Teks Sumber:
Mereka yang Kurang Bersyukur atau Saya yang Kurang Berusaha?

12:43 AM

Bulan Januari, bulan kritis bagi Mahasiswa khususnya Mahasiswa Universitas Gadjah Mada. Bukan soal kritis di bagian finansial, tetapi ada yang tidak kalah mengerikan. Adalah situs palawa yang seringkali hanya dibuka tiap akhir semester. Membuka kanal akademik, dan kemudian hasil studi atau rekap nilai. Basmallah tidak pernah tanggal diucapkan, bahkan nadzar pun diucapkan sebagai bentuk rasa syukur terhadap apa yang telah diusahakan dan Allah berikan.

Semester ganjil ini merupakan semester yang cukup berat, dengan segala mata kuliah baru, jenis praktikum baru, lingkungan baru, dan segalanya yang serba baru. Serba memulai kehidupan bak dari nol. Tidak heran jika kemudian paranoid akan nilai yang jatuh bebas. Falling colors mungkin? Sebagai kebalikan dari istilah flying colors yang berarti nilai tinggi (hehe). Awal semester mencari nilai seperti air, terus mengalir. Masuk kelas, presensi, mendengarkan kuliah, mencatat jika perlu, mengcopy ppt, kuis, diskusi, dan mengerjakan tugas, Tidak terasa karena.. ya memang itulah yang kita kerjakan setiap hari. Bahkan rutinitas hariannya hampir sama per individu: mengerjakan laporan lalu mengerjakan tugas, atau sebaliknya. Yang jelas, dua kegiatan itu hampir tidak pernah luput dari rutinitas.

Sampai pada suatu pagi ketika panggilan QL membangunkanku, kemudian tersadar ‘Habis agenda… UAS ooiii!!’ barulah sadar ‘Hari ini akan menentukan nasibku kedepan’ segera beranjak, mandi pagi, dan mencari tempat sepi untuk belajar beberapa jam sebelum ujian di selenggarakan. Memahami materi cukup seabreg dalam waktu beberapa jam sebelum ujian dimulai (review) juga cukup membuat pusing kepala. Sebuah keberuntungan adalah ketika jadwal ujian jam 9 atau 10 pagi. Tidak untuk jam 7 pagi yang terlalu pagi, dan tidak untuk jam 1 siang yang terlalu siang. Bagiku, belajar dengan mengerahkan seluruh tenaga dan berdo’a semaksimal mungkin adalah sebaik-baiknya usaha, dan se tawakal-tawakalnya hati saat mengerjakan soal ujian.

Daftar Tugas:
- A) Tuliskan persis bagian teks sumber yang dimulai dengan "Sampai pada suatu" dan berlanjut hingga "mengerjakan soal ujian.".
- B) Jawab pertanyaan ini berdasarkan teks sumber:
(i) Bulan apa yang disebut sebagai bulan kritis bagi mahasiswa?
(ii) Istilah "falling colors" disebut sebagai kebalikan dari istilah apa, dan apa arti istilah itu?
(iii) Ujian pada jam berapa yang dianggap sebuah keberuntungan?
Gunakan teks sumber saja sebagai pegangan.

Data Tercatat:

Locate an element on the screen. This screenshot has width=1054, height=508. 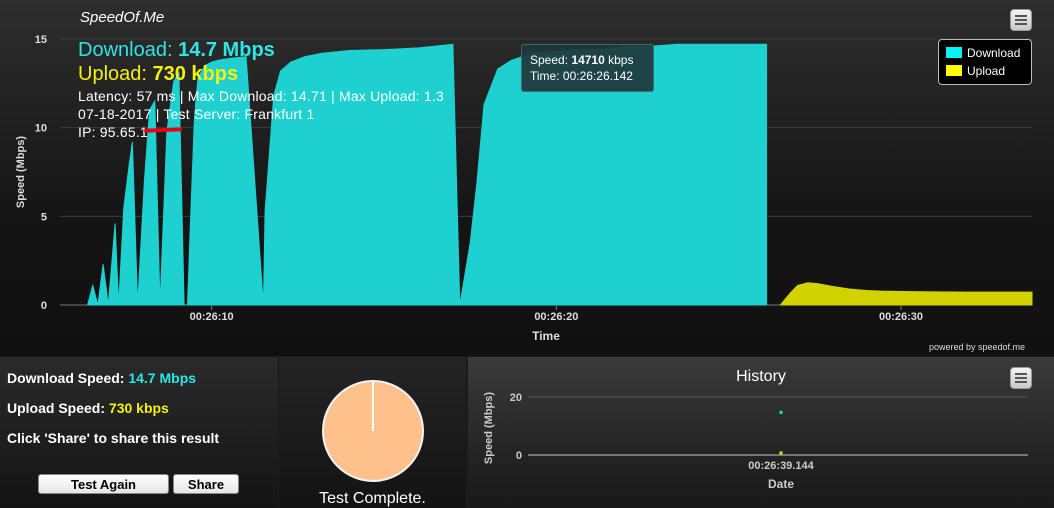
y-axis-title: Speed (Mbps) is located at coordinates (21, 172).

Jawaban Tiap Tugas:
- A)
Sampai pada suatu pagi ketika panggilan QL membangunkanku, kemudian tersadar ‘Habis agenda… UAS ooiii!!’ barulah sadar ‘Hari ini akan menentukan nasibku kedepan’ segera beranjak, mandi pagi, dan mencari tempat sepi untuk belajar beberapa jam sebelum ujian di selenggarakan. Memahami materi cukup seabreg dalam waktu beberapa jam sebelum ujian dimulai (review) juga cukup membuat pusing kepala. Sebuah keberuntungan adalah ketika jadwal ujian jam 9 atau 10 pagi. Tidak untuk jam 7 pagi yang terlalu pagi, dan tidak untuk jam 1 siang yang terlalu siang. Bagiku, belajar dengan mengerahkan seluruh tenaga dan berdo’a semaksimal mungkin adalah sebaik-baiknya usaha, dan se tawakal-tawakalnya hati saat mengerjakan soal ujian.

- B)
(i) Bulan Januari.
(ii) Kebalikan dari "flying colors", yang berarti nilai tinggi.
(iii) Ujian yang dijadwalkan jam 9 atau 10 pagi.